Both organisations said their marketing teams will continue to come together on joint campaign creatives, as well as through the alignment of tournament category nomenclature, which was announced by the WTA alongside its rebrand last month.
Meanwhile, players have been been sending good wishes and thoughts for 2021: “Hello everyone, I hope you’ll are doing well,” said Nadal. “I wish you all the best for 2021.
“The situation is really tough today and 2020 is a year to forget without a doubt.
“Hopefully, with the vaccine, the situation will improve dramatically. I wish u all the very best and see u soon in 2021”.
Two-time Wimbledon champion, Petra Kvitova is also looking forward to brushing aside the ills of 2020 and remains optimistic for the new year: “A year of many ups and downs, but hopefully we all enter 2021 having learned some important lessons and ready to put them into action!” Kvitova said.
Three-time Grand Slam winner, Angelique Kerber said: “In a year that has tested the courage of us all, I would like to thank you for your support.”
Grigor Dimitrov stated: “I want to thank everyone for the support during this challenging year.
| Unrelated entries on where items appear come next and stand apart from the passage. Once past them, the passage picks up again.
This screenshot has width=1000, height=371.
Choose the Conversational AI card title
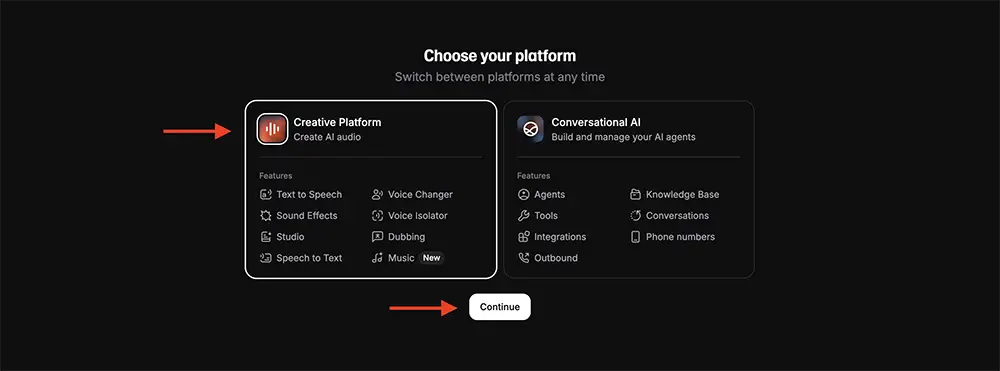tap(596, 122)
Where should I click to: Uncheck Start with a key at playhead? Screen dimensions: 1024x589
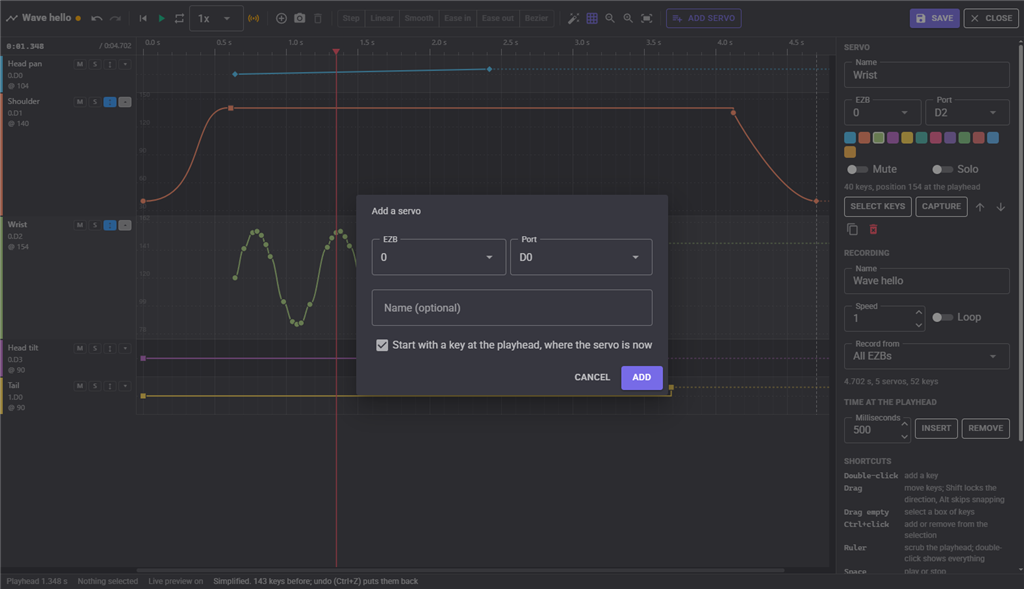coord(382,345)
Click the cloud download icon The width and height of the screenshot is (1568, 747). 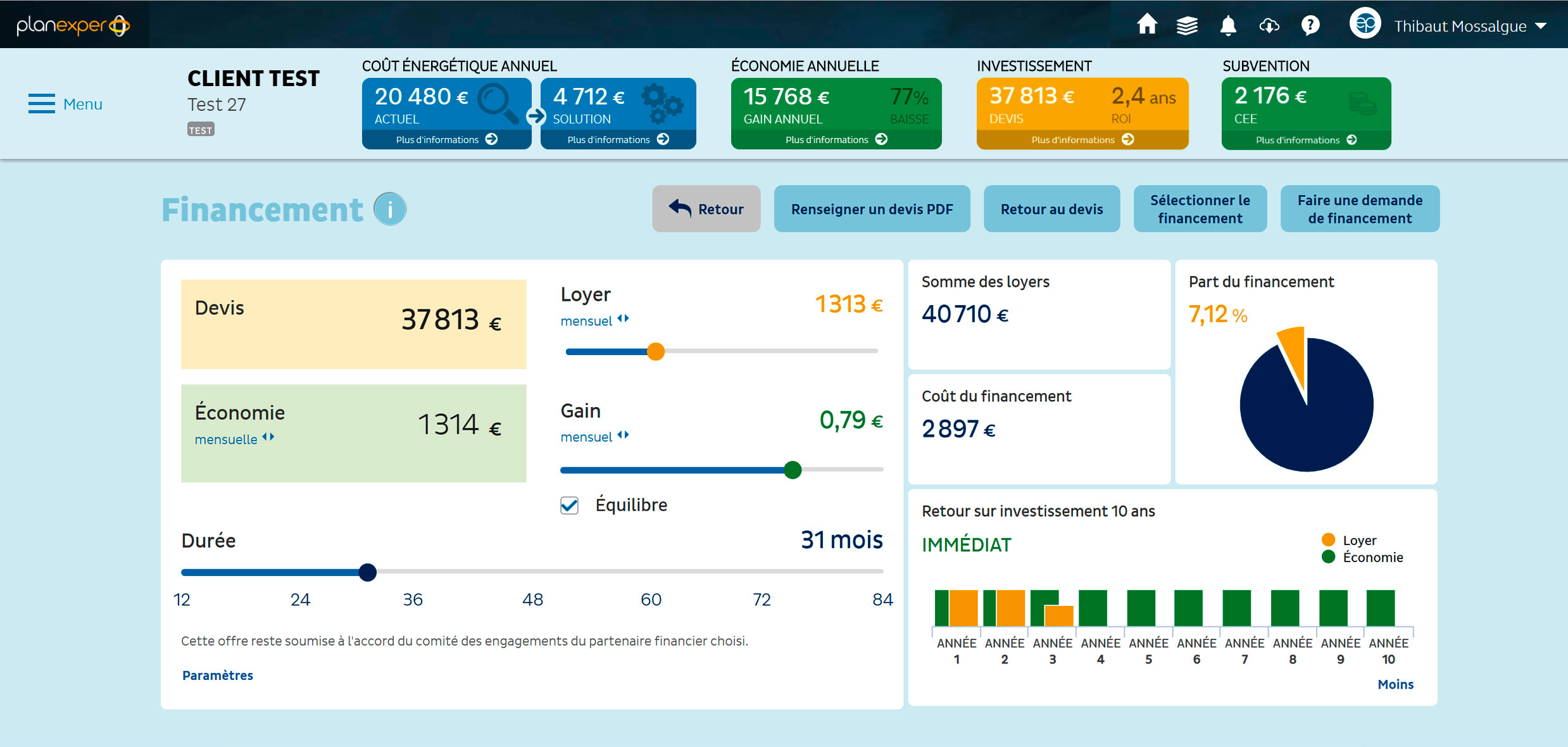click(1269, 26)
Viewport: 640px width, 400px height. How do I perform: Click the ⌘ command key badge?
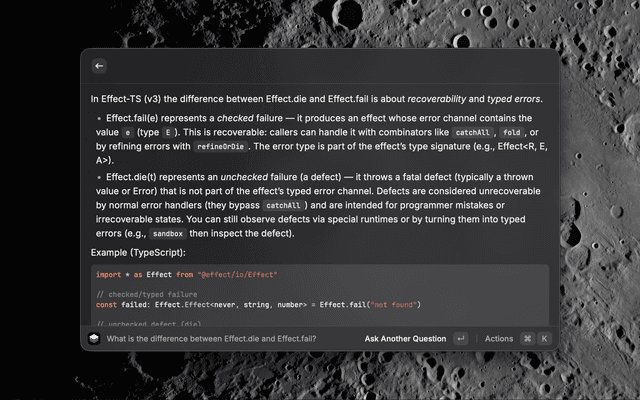(x=527, y=338)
I am excited to put 2020 in the past and start afresh chapter.”
Already, however, the fluidity of the current situation is apparent as Murray, who accepted a wildcard to play at Delray Beach next week, has now pulled out of the event because of the flaring global health pandemic.
The three-time Grand Slam winner said in a statement: “After much deliberation with my team I’ve decided not to travel to play in Delray Beach.
“Given the increase in COVID-19 rates and the transatlantic flights involved, I want to minimise the risks ahead of the Australian Open.
“I’m really thankful for the understanding of the tournament and I look forward to playing there soon.”
Kei Nishikori has also pulled out of the Delray Beach tournament, which kicks off the 2021 ATP Tour season on Monday, while the women begin their’s in Abu Dhabi on Tuesday.
Fans can catch all the live action of both on Amazon Prime Video.